What’s fascinating about the use of “but” in all these statements is that the first thing a person says is generally how they’re feeling and yet, that doesn’t feel valid enough, so a second counter statement needs to be made to keep the peace. The “but” becomes a way to justify why one’s feelings or thoughts are not valid and then convince ourselves and others with the second weightier statement. And it helps us get out of sticky situations.


We use language to validate or invalidate our thoughts and feelings all the time and this one little word is often used to get us out of situations we don’t want to be in, and rather than telling the truth and being honest, we use it as the disclaimer. It’s a great tool to get us out of having to say “no”, and yet, it leaves us feeling disempowered and frustrated.


Why is it that we have such a hard time saying “no”? Why are we so afraid of what others will think of us?

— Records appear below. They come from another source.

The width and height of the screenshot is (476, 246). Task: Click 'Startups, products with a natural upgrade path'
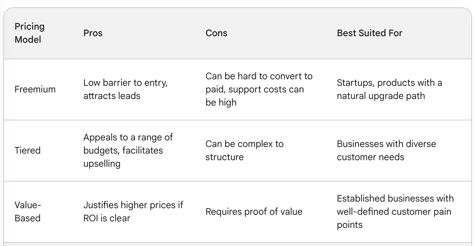(x=389, y=89)
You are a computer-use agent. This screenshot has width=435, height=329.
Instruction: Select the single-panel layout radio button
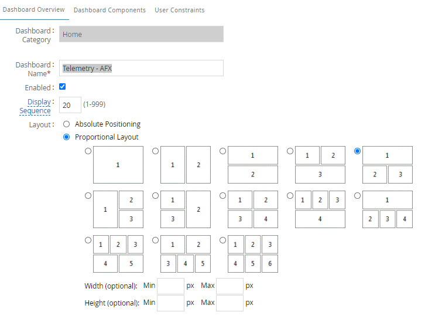pos(88,151)
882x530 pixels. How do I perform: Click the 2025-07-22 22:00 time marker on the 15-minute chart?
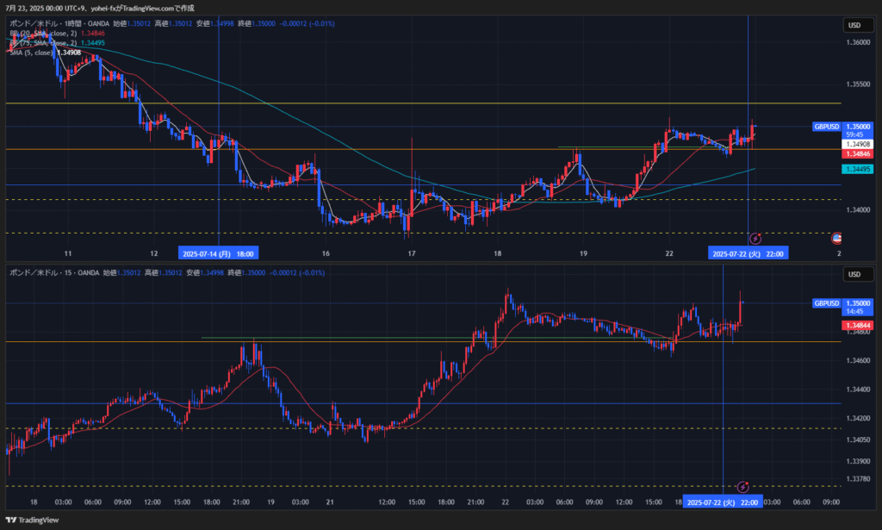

The answer to these questions is complicated and often tied to our childhood wounds and trauma. We become people pleasers to keep the peace and to avoid conflict. This way of life helped us get through the tough and uncertain younger years. It helped us to get our needs and wants filled, even if it came at a cost.


There comes a point in our life where we start to see this way of life as limiting and frustrating. And this is where we can start to pay attention to our language and how we are choosing to use it.


What I've noticed is that when we change “but” to “and” or “and yet”, we land up holding space for two possible options — both being valid.


Here’s an example: “I really want to go, but I don’t know what to wear.” Now let’s change “but” to “and yet”. “I really want to go, and yet, I don’t know what to wear.” The first “but” statement is dismissive of how the person is actually feeling and the person is more than likely going to fixate on their appearance and may even land up not going because the anxiety and fear becomes too great to bear. They want to go to the party, so there’s excitement present, and on the other hand, they are afraid of being judged.


When we take the time to slow down and listen to ourselves and what our bodies and minds are really saying, we can be more honest and welcome compassion to those tender places. By acknowledging the excitement and the fear, this person may have the opportunity to be curious about what’s really going on deep down inside.


It’s okay to be excited and scared at the same time. This is not wrong or bad, it just is. Curiosity around these feelings and thoughts may bring some clarity into some old hurts of unworthiness. “But” is a word that can be linked to us not being good enough.


I’m curious, the next time you hear the word “but” come out of your mouth or someone else’s, will you wonder what’s really going on, what’s really happening for you or the other? I wonder what will happen if you pause, breathe and change the “but” to “and” or “and yet”.


Now that you’ve heard the difference, I hope you’ll start to feel the empowering effect of using “and” and noticing that you can hold space for both options.